Frustration, high spirits or hatred?: How can the New Year's Eve attacks be explained?

On New Year's Eve, the police and emergency services are specifically attacked.

Frustration, high spirits or hatred?: How can the New Year's Eve attacks be explained?

On New Year's Eve, the police and emergency services are specifically attacked. The attacks spark a debate about who is attacking rescuers and law enforcement and why. The answers are not so easy to give.

When an emergency call comes in, they drive off: firefighters, police officers, paramedics and paramedics. Many emergency calls are to be expected every New Year's Eve, alcohol, lack of sleep, high spirits and pyrotechnics result in a mixture that entails a high risk potential. For this reason, the emergency services are at the start with a particularly large number of personnel that night. But on New Year's Eve, the rescuers and law enforcement officers themselves became the target of attacks. They are lured to certain locations with emergency calls and shot at with alarm guns and firecrackers. Though it burns, they cannot extinguish it until protection arrives for themselves. Rescue workers trying to take injured people to hospital are unable to proceed because someone threw a fire extinguisher into the ambulance's windshield.

Three days after the turn of the year, the horror of what is happening in Berlin, Hamburg and other cities is still great. The debate revolves around the safety of emergency services, respect for civil servants and the motivation of possible groups of perpetrators.

The head of the German police union, Rainer Wendt, said on ntv about the attackers that they were young men "with an apparent migration background". Federal Interior Minister Nancy Faeser spoke more neutrally of "chaotic people and violent criminals". Eyewitness reports also mainly speak of young men. The given age range is between 14 and 35 years. Some of them were hooded, which on a rather mild New Year's Eve suggests at least a certain amount of preparation. Faeser has already announced that they want to clarify the background to the crime. At least security forces managed to arrest some of the attackers.

After the incident, psychologist Ahmad Mansour called for a "nationwide integration debate" and justified this by saying that the perpetrators are people "who have not arrived in this society". It is "a group that partially despises and rejects the police and the rule of law," Mansour told the world.

Heinz Buschkowsky, the former district mayor of Neukölln, also speaks in the ntv interview of "educationally disadvantaged young men" who have the urge to "show off". It is doubtful that this explanation is sufficient. Because the attacks did not only occur in the "immigrant" Berlin district of Neukölln, but also in the almost rural Lichtenrade, in family-friendly Pankow, in hip Mitte and in middle-class Charlottenburg.

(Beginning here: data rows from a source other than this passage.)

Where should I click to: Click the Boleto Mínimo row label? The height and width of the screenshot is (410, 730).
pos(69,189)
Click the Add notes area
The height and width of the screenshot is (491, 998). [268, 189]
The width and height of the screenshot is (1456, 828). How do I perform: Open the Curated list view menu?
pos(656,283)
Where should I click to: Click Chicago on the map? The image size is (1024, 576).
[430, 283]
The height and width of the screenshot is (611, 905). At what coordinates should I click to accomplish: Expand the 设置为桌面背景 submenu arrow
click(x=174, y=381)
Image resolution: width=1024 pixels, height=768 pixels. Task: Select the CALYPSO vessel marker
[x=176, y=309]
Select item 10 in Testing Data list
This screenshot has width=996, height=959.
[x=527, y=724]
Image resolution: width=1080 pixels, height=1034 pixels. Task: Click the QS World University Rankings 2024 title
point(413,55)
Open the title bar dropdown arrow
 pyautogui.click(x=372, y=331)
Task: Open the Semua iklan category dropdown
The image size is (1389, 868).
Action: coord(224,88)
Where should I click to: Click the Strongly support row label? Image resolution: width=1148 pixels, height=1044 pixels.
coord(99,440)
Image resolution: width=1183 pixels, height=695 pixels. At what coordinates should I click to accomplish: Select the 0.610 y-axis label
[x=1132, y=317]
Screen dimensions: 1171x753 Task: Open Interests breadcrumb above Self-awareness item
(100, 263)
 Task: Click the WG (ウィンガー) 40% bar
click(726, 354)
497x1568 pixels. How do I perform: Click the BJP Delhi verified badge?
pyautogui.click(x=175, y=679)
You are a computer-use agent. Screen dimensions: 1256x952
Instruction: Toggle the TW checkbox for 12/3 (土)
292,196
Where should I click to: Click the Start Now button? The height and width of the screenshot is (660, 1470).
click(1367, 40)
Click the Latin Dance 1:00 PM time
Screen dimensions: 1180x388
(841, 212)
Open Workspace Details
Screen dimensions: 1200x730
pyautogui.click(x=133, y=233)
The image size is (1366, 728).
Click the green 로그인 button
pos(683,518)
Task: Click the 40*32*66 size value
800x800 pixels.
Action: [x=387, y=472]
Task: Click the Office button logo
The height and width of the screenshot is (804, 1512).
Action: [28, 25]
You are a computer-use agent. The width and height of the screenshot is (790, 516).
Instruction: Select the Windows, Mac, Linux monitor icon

New Year's Eve arguments are not new. Conflicts that also exist on all other days of the year are often resolved on this night. In youthful high spirits and with deficits in risk assessment, young people shoot firecrackers and rockets at each other. Incidents of this kind are probably best compared to the tavern fights of the past century. The psychologist Mansour told the NDR that violence is now a youth phenomenon and that it is considered "cool". This coincides with the rejection of the police and rescue workers as representatives of the state, which is also perceived as weak because of the authoritarian upbringing pattern. "One seeks conflict with the police in order to prove one's masculinity," says Mansour.

FDP domestic politician Konstantin Kuhle called on Deutschlandfunk for rapid prosecution and conviction of perpetrators according to the accelerated procedure of the Code of Criminal Procedure. Buschkowsky blames the "cuddly justice" of the past few years for the escalation. "There is no consequence in this society, that's the problem," said the SPD politician. However, a 2017 research project on violence against police officers found that deterrence does not work for these offenders because they tend to have other motives.

A team led by Rita Steffes-enn from the Center for Criminology and Police Research found out that in the home, for example, it is often about defending one's own territory. Other groups of criminals used the police as opponents, so to speak, in order to enjoy violence. For still other perpetrators, the police are symbolic of the state, which they reject. This applies equally to left-wing and right-wing extremists. The motivation of the perpetrators from New Year's Eve is still largely in the dark. Frustration is just as conceivable as high spirits, a desire for violence or hatred of state bodies.

Kuhle doesn't see a particularly "New Year's Eve-specific phenomenon", but the "form of disrespect and violence" has increased in recent years. In certain areas of society there has been "an increase in aggression towards emergency services for years". This applies equally to major events and everyday rescue operations. In her statement, a spokeswoman for the Ministry of the Interior referred to the situation report for 2021, which recorded around 88,600 attacks on police officers. According to the spokeswoman, 84 percent of the known perpetrators are male and 70 percent are German citizens.

FDP politician Kuhle believes that "ghettoisation and a lack of prospects" could encourage violence, especially in large cities. That's why he thinks it's right to deal with questions of social structures and urban planning. Psychologist Mansour emphasizes that counter-narratives to outdated images of masculinity and upbringing must be conveyed in social media, schools and integration courses. It must be clear that this society absolutely rejects attacks on the police and emergency services.